-- RECORDED INFORMATION follows --

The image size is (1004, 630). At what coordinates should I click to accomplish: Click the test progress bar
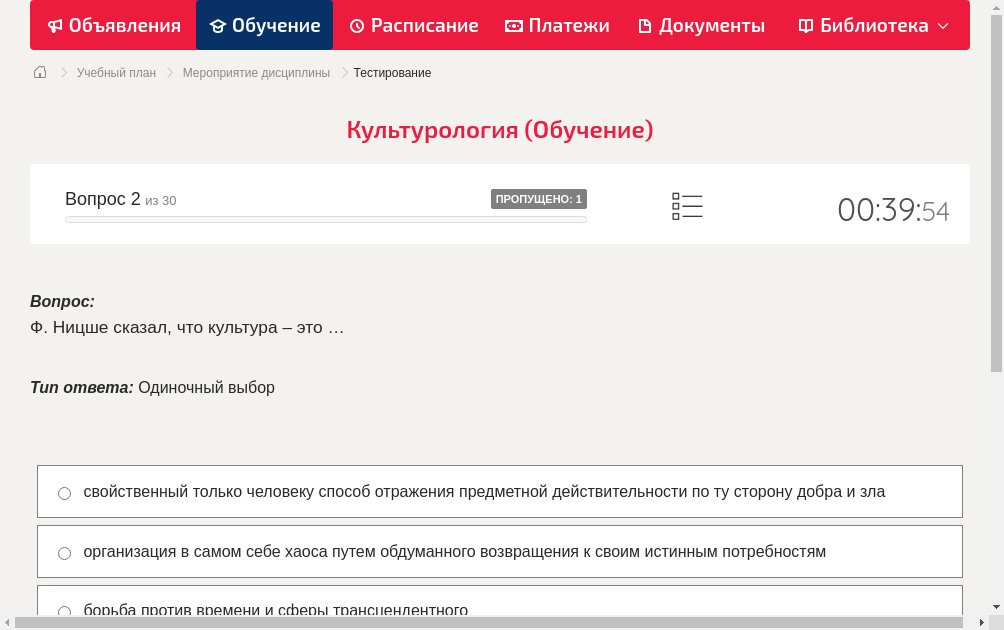[x=325, y=219]
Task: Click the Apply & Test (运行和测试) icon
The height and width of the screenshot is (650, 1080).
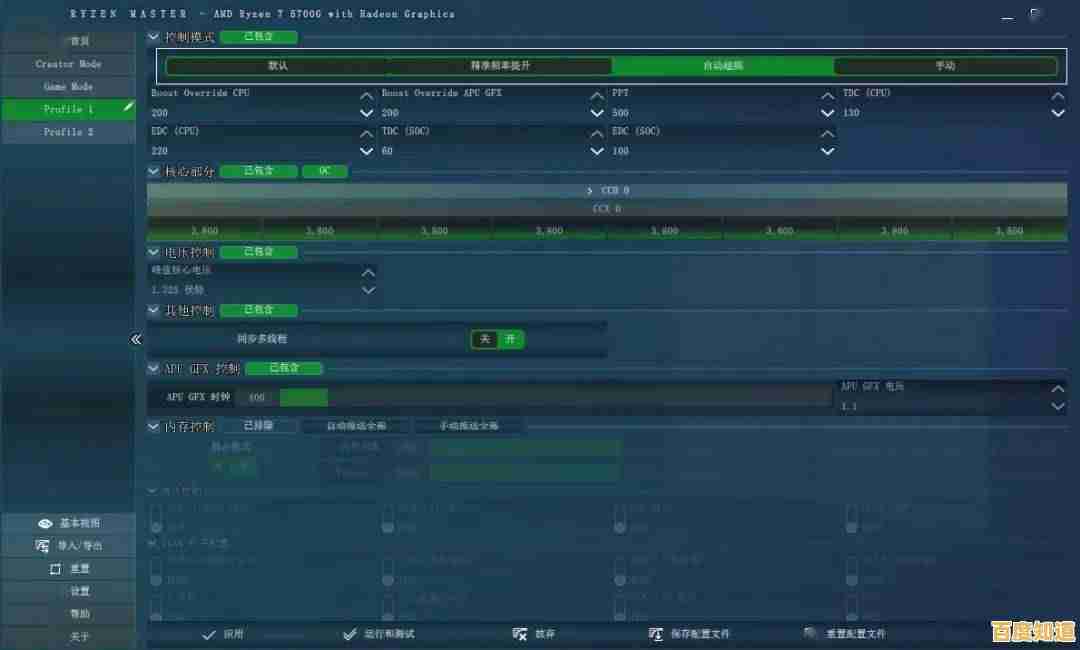Action: pyautogui.click(x=349, y=634)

-- RECORDED INFORMATION concluded --

_TASK DIRECTIONS_
All of the data above must be printed exactly, minus its pictures.

_EXERCISE RESPONSE_
The image size is (1004, 630). At what coordinates should I click to accomplish: Click the test progress bar
[x=325, y=219]
Task: Click the Apply & Test (运行和测试) icon
The height and width of the screenshot is (650, 1080).
Action: pyautogui.click(x=349, y=634)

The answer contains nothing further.